Texte fourni:
--

Un sergent livonien au service de Suede lui fit la cour, & elle consentit à l’épouser, pourvu qu’il obtînt l’aveu de M. Gluck, qui le donna volontiers. Le sergent étoit d’assez bonne famille, avoit quelque bien, & étoit en passe d’être avancé. Le lendemain du mariage, les Russes, sous le commandement du lieutenant général Baur, se rendirent maîtres de Marienbourg.

L’auteur de la vie de Pierre I. rapporte que ce jour même le sergent fut tué sur la breche. Quoi qu’il en soit, le général ayant apperçu Catherine parmi les prisonnieres, remarqua quelque chose dans sa phisionomie qui le frappa ; il lui fit quelques questions sur sa condition, auxquelles elle répondit avec plus d’esprit qu’il n’est ordinaire aux personnes de son ordre. M. Baur lui déclara qu’il auroit soin qu’elle fût bien traitée, & prescrivit à ses gens de la conduire auprès des femmes de sa maison, & de la leur recommander. Dans la suite la voyant fort propre à gouverner un ménage, il lui donna une espece d’autorité sur ses domestiques, dont elle se fit extrèmement aimer par la douceur de son caractere.

Un jour le prince Menzikof, protecteur du général, la vit, demanda qui elle étoit, & en quelle qualité elle le servoit ; le général Baur lui raconta son histoire. Le prince le pria de la lui céder ; le général n’ayant rien à refuser à son altesse, fit appeller Catherine, & lui dit : voilà le prince Menzikof qui a besoin d’une personne telle que vous ; il est en état de vous faire plus de bien que moi, & je vous en veux assez pour vous placer chez lui. Elle répondit par une profonde révérence, qui marquoit sinon son consentement, du moins qu’elle ne croyoit pas avoir le pouvoir de dire non. Le prince Menzikof l’emmena avec lui, & la garda à son service jusqu’en 1703, que le czar en devint tellement épris, qu’il l’épousa. Son premier soin dans son élévation, fut de ne pas oublier ses bienfaiteurs, & en particulier M. Gluck & toute sa famille.

--

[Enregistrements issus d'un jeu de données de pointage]
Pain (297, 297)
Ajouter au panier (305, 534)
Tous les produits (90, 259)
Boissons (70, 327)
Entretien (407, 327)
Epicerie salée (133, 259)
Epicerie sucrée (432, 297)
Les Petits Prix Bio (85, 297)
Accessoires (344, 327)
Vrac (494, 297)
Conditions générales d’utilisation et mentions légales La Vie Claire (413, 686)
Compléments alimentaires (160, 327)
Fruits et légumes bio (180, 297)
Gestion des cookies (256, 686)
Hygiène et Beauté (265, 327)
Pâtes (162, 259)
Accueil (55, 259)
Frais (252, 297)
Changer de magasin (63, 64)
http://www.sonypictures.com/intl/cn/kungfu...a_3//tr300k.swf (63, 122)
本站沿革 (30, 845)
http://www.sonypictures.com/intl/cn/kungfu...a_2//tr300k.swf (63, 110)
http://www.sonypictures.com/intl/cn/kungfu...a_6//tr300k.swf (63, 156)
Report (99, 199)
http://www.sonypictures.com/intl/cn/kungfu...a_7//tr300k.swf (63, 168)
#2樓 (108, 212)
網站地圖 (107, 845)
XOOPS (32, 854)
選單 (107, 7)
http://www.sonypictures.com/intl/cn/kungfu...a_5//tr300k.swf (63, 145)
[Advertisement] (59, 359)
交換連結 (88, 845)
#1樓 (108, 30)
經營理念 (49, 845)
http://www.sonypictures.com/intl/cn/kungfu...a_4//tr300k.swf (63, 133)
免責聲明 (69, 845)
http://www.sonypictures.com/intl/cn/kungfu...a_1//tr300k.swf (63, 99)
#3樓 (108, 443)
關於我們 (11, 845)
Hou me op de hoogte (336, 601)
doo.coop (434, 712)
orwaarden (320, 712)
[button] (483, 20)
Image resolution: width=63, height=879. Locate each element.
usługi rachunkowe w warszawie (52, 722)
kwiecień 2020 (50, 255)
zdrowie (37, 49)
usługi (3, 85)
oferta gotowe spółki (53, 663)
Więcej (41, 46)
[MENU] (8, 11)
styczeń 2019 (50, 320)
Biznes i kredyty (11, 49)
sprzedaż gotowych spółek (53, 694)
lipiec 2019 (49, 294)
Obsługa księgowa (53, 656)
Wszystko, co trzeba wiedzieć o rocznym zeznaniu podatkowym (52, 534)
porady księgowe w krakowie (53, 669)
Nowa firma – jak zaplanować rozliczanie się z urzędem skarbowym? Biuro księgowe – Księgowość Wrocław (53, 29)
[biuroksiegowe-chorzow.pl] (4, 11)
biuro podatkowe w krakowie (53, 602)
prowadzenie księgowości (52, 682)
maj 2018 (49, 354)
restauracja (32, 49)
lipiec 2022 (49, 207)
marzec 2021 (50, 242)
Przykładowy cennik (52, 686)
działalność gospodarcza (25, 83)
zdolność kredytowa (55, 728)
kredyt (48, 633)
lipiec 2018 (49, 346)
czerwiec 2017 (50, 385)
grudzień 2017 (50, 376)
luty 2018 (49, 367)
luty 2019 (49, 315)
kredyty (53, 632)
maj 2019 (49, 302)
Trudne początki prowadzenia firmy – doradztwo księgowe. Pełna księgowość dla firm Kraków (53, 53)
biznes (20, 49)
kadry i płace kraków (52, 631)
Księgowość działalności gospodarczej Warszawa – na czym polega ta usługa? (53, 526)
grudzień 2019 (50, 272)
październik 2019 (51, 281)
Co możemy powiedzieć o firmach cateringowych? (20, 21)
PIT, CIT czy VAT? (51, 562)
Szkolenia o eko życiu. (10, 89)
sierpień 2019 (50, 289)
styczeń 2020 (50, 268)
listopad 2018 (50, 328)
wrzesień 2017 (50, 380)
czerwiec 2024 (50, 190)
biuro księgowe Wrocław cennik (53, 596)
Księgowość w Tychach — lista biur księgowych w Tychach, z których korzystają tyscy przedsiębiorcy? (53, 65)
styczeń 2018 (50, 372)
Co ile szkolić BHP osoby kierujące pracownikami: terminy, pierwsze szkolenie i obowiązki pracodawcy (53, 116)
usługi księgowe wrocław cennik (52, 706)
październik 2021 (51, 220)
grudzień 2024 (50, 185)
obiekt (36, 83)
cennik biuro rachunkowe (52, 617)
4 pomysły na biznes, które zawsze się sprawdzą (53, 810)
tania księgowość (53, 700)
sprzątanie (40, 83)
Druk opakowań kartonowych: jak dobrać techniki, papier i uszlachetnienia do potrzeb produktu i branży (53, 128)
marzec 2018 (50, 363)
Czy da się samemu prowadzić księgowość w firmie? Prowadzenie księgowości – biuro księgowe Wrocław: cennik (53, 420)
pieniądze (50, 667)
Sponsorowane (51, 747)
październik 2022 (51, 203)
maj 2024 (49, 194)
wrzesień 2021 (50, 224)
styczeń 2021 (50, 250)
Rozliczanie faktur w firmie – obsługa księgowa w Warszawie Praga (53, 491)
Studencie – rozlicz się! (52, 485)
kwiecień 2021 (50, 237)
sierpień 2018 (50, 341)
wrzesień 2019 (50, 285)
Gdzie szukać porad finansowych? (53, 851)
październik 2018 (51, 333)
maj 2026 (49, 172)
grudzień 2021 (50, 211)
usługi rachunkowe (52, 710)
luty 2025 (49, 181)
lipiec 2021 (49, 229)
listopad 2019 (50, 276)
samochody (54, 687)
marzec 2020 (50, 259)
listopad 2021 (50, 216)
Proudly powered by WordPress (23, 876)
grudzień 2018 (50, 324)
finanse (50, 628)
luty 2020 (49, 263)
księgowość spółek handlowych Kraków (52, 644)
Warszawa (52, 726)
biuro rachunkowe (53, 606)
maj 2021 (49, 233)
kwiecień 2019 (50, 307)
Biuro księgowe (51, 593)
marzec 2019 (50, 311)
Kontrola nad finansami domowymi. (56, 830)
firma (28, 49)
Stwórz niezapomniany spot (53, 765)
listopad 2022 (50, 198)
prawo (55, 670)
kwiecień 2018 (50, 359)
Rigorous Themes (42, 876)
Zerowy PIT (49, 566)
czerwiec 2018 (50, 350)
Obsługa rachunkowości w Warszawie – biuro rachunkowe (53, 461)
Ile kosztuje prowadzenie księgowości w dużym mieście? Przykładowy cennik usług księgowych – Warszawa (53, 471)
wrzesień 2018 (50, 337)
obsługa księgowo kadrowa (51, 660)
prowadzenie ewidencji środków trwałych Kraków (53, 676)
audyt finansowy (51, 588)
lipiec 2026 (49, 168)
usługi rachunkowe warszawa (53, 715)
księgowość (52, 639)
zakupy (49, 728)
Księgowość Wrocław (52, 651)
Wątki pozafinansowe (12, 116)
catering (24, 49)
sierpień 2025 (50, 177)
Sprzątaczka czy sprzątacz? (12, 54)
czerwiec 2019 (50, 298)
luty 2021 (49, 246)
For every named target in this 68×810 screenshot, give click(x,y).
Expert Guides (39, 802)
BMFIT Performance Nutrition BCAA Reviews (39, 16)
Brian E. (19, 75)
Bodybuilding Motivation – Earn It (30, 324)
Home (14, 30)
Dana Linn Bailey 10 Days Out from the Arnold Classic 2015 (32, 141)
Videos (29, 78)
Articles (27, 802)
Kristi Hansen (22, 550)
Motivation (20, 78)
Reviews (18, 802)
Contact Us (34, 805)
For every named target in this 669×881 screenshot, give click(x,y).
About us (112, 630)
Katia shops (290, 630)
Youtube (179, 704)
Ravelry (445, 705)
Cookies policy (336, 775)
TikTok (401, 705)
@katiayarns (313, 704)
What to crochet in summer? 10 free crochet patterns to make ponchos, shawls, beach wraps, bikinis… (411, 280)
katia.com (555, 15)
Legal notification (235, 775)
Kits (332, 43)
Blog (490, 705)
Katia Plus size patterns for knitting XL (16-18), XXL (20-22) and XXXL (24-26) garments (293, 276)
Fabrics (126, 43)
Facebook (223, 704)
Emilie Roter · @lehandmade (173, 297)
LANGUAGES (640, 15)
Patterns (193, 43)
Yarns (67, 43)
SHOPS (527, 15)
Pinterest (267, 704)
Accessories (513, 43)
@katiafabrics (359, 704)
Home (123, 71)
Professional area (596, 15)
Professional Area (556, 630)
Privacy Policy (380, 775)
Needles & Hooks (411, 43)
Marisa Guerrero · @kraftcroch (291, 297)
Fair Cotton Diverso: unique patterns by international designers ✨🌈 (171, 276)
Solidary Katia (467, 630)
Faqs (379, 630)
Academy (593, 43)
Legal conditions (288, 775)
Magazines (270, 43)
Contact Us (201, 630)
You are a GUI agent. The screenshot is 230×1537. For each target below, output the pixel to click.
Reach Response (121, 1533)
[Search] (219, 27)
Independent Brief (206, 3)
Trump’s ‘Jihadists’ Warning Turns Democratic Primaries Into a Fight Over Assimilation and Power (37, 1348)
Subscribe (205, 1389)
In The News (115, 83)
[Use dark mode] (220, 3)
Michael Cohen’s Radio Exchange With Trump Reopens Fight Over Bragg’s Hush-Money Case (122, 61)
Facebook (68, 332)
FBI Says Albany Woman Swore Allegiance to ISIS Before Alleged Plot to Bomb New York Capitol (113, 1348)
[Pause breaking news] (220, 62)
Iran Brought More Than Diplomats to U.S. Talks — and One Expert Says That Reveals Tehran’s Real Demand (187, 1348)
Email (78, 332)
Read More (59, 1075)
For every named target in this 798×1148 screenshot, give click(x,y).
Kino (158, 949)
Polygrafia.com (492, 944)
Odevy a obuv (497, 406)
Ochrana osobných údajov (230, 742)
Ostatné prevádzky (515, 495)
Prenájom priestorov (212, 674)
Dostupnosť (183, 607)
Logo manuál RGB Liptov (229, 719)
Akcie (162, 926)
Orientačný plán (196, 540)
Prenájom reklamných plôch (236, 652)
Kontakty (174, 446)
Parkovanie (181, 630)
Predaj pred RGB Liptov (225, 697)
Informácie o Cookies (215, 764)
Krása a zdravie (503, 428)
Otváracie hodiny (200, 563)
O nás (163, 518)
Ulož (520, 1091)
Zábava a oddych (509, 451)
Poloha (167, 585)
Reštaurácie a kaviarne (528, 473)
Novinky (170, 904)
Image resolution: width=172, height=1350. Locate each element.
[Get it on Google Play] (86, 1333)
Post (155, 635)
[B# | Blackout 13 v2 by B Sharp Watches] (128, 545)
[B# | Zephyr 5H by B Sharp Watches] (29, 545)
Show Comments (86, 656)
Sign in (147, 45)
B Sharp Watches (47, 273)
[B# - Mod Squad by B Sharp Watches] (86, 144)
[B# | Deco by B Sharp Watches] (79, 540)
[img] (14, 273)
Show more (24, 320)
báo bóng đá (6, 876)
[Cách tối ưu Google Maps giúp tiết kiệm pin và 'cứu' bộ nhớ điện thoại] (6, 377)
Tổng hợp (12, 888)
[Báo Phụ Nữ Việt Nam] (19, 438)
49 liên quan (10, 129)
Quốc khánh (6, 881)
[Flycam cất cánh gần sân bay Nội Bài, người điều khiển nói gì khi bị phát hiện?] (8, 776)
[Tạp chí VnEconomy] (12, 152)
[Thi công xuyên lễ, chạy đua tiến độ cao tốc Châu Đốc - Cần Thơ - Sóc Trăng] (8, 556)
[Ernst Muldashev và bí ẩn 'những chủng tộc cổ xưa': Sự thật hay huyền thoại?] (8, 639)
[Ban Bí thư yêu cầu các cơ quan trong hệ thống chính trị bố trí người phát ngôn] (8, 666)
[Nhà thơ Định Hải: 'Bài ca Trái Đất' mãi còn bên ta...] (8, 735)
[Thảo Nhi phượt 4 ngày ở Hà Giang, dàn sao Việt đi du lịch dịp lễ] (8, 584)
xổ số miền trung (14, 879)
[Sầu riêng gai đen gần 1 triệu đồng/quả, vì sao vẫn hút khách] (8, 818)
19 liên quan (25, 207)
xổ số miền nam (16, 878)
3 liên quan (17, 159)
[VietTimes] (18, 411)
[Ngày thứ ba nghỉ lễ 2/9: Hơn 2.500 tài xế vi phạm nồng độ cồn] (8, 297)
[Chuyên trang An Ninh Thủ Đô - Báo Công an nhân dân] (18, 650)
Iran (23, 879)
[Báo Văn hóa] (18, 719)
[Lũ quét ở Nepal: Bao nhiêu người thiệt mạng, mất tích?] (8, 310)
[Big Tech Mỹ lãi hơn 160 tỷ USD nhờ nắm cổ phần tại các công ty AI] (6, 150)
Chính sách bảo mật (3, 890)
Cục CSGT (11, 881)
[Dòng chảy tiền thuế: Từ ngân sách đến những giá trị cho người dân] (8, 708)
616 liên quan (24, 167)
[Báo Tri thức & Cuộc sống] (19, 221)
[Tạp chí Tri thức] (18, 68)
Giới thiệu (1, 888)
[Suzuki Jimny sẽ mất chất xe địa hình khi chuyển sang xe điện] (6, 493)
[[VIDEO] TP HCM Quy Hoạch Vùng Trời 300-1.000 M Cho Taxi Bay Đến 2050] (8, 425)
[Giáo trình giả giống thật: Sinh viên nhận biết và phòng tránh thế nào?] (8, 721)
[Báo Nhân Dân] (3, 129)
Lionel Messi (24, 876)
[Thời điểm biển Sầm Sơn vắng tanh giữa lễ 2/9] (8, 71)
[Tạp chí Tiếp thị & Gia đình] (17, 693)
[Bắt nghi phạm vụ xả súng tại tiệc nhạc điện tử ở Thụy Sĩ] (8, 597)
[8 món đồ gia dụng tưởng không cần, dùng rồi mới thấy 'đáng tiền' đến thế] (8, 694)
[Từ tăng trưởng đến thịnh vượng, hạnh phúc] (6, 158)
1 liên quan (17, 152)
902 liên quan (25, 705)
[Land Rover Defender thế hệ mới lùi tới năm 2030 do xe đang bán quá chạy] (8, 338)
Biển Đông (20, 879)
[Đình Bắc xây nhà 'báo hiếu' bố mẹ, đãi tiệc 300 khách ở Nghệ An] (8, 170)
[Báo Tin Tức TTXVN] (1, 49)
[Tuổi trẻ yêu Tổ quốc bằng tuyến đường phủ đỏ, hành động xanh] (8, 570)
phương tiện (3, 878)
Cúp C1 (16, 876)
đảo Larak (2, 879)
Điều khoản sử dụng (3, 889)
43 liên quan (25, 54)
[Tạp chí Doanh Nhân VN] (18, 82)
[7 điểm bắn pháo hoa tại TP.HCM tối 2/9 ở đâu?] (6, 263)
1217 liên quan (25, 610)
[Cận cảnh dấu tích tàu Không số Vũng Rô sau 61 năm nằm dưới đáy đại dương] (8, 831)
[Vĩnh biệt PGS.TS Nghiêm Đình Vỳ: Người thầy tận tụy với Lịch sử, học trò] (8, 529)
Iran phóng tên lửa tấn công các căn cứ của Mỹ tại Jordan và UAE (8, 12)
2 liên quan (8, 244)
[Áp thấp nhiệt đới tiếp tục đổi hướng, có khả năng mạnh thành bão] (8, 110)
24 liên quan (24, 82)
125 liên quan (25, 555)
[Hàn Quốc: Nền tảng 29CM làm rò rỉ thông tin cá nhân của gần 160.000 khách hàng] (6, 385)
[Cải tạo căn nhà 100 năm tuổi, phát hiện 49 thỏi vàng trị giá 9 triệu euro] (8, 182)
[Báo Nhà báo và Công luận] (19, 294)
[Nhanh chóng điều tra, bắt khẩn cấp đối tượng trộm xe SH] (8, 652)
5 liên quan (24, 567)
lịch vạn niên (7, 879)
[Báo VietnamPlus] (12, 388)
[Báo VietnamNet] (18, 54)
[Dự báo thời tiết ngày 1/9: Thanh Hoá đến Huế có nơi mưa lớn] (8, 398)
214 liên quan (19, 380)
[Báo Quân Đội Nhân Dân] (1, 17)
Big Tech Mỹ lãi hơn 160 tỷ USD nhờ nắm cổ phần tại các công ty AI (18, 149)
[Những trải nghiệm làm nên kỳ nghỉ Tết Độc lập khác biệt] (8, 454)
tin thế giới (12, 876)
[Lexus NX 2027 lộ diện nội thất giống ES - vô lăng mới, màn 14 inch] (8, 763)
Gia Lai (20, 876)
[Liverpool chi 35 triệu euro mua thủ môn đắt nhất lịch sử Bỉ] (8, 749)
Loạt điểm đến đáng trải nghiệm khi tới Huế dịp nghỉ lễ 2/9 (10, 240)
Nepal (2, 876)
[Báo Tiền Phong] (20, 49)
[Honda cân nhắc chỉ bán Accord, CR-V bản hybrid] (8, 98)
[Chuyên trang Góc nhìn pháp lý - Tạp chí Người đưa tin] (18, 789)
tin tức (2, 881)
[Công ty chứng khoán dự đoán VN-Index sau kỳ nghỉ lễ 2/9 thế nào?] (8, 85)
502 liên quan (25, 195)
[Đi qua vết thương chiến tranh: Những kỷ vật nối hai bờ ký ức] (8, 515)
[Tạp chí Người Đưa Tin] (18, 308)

--

Votre objectif:
Poursuivez le récit sur l'ascension de Catherine, à partir de sa dernière phrase.

Réponse attendue:
Elle se rendit bien-tôt maîtresse par ses manieres, du cœur de Pierre le grand ; elle le suivit & l’accompagna par-tout, partageant avec lui les fatigues de la guerre, des courses, & des voyages. Quand le czar se trouva enfermé en 1712 par l’armée des Turcs sur les bords de la riviere de Pruth, la czarine envoya négocier avec le grand-visir, & lui fit entrevoir une grosse somme d’argent pour récompense ; le ministre turc se laissa tenter, & la prudence du czar acheva le reste. En mémoire de cet événement, il voulut que la czarine instituât l’ordre de sainte Catherine, dont elle seroit le chef, & où il n’entreroit que des femmes.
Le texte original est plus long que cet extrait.